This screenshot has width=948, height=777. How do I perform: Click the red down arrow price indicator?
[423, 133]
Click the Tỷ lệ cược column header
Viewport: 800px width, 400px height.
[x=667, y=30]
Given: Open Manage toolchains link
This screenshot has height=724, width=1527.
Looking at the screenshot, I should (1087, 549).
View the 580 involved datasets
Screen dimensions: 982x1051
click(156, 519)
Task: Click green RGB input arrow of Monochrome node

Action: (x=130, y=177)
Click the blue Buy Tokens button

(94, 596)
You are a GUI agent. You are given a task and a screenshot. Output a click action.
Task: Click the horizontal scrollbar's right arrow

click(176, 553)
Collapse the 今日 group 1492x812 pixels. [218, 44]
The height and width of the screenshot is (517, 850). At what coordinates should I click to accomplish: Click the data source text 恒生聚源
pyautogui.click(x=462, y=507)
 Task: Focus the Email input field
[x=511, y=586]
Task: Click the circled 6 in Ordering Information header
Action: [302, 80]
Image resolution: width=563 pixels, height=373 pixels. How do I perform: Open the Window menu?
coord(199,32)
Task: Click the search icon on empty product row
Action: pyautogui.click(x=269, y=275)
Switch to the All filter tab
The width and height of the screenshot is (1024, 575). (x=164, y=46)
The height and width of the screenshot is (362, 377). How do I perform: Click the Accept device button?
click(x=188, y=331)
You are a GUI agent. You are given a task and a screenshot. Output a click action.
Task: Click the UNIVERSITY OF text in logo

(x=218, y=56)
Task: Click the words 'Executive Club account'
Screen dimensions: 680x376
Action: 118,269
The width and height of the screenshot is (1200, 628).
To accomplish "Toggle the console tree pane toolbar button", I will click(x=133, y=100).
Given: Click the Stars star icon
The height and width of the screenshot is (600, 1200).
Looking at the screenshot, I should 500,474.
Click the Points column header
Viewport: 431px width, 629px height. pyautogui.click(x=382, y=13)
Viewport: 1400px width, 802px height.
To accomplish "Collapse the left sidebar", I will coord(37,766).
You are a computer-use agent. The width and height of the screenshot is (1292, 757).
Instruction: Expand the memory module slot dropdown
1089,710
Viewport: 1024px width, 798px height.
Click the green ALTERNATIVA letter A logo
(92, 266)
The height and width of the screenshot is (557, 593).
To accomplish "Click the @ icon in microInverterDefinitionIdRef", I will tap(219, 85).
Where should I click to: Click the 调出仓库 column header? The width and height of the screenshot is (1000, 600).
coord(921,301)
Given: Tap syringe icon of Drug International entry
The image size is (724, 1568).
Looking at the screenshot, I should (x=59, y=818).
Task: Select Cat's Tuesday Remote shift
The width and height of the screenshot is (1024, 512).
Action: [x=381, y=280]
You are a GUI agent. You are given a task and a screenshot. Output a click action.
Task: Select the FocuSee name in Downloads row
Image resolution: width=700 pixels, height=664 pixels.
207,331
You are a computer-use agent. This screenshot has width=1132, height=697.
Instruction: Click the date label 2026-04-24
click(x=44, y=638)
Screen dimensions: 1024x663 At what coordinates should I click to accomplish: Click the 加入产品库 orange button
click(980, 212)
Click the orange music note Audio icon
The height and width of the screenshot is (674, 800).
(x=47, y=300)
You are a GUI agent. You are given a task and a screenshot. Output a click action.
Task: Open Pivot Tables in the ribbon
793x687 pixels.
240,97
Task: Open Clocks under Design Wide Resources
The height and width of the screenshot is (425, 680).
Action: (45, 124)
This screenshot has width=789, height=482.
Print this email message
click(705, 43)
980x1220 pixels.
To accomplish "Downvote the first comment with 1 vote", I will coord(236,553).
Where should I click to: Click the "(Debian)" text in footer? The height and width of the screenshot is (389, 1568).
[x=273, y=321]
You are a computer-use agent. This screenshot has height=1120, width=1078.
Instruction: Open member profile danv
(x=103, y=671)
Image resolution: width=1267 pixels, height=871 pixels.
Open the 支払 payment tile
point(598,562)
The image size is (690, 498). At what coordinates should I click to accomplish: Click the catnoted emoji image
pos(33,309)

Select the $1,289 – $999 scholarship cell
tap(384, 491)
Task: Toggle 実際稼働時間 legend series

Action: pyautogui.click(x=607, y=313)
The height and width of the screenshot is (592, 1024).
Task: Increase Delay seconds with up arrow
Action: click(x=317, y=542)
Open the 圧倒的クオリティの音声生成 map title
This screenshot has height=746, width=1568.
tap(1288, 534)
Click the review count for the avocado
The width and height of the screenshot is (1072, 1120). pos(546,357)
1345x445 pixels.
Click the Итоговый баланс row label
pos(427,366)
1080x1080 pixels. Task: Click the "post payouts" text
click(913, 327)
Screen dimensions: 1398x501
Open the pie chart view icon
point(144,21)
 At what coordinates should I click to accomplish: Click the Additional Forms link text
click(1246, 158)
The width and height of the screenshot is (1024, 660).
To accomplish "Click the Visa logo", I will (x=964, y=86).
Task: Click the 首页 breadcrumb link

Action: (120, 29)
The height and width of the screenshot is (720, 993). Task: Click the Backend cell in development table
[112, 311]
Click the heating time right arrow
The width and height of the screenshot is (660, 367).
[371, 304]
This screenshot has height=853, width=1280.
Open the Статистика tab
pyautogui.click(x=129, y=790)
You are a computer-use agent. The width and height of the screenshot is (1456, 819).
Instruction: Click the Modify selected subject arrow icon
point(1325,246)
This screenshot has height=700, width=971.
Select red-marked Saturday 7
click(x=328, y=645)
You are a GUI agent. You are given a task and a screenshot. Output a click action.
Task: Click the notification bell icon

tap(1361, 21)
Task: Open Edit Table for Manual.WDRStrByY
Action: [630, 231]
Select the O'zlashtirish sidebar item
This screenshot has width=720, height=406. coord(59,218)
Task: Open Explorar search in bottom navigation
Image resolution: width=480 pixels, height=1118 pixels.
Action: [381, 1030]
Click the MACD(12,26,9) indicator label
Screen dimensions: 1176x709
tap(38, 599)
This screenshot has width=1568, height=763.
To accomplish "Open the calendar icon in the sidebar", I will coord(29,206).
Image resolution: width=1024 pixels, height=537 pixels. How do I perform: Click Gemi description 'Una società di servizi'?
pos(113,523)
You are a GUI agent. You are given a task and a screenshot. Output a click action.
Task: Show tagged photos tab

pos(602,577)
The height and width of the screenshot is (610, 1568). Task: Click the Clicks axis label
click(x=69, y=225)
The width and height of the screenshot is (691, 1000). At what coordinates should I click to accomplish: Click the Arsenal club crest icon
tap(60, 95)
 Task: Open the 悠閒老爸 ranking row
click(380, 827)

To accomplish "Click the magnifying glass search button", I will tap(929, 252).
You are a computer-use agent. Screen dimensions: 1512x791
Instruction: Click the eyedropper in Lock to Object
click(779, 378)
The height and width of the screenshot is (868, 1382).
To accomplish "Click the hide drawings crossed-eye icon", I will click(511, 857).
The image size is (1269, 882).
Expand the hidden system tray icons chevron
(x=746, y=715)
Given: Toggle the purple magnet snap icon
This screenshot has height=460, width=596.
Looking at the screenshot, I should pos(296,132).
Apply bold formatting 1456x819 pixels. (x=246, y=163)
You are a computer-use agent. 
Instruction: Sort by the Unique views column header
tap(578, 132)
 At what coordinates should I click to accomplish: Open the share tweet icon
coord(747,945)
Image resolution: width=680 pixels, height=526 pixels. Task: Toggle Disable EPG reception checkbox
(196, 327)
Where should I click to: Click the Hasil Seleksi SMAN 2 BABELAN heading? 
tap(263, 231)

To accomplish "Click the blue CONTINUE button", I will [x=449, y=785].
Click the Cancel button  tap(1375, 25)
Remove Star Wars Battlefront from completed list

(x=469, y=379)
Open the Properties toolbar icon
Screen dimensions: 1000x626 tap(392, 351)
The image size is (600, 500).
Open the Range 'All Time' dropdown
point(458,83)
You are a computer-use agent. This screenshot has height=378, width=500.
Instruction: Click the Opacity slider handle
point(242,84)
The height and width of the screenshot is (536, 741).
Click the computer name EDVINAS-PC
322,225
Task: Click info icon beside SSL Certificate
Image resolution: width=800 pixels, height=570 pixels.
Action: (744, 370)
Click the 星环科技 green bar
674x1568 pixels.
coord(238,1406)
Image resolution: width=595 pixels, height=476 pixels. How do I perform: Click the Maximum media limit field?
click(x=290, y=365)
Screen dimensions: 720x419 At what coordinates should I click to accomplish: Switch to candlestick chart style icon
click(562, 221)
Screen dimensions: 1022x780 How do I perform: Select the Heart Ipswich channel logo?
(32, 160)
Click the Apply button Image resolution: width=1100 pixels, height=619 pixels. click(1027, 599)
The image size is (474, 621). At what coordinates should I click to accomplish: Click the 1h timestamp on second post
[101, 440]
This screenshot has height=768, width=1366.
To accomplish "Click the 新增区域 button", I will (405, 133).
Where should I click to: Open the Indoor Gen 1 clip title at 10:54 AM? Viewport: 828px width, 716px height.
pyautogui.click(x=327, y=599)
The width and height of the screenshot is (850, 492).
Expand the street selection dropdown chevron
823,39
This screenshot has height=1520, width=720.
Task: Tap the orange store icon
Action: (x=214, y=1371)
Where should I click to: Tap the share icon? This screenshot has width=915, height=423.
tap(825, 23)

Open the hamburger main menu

INSTRUCTIONS TO FOLLOW
Pull each line that includes the word "Apply" out of the material above.

EXERCISE SOLUTION
Apply bold formatting 1456x819 pixels. (x=246, y=163)
Click the Apply button Image resolution: width=1100 pixels, height=619 pixels. click(1027, 599)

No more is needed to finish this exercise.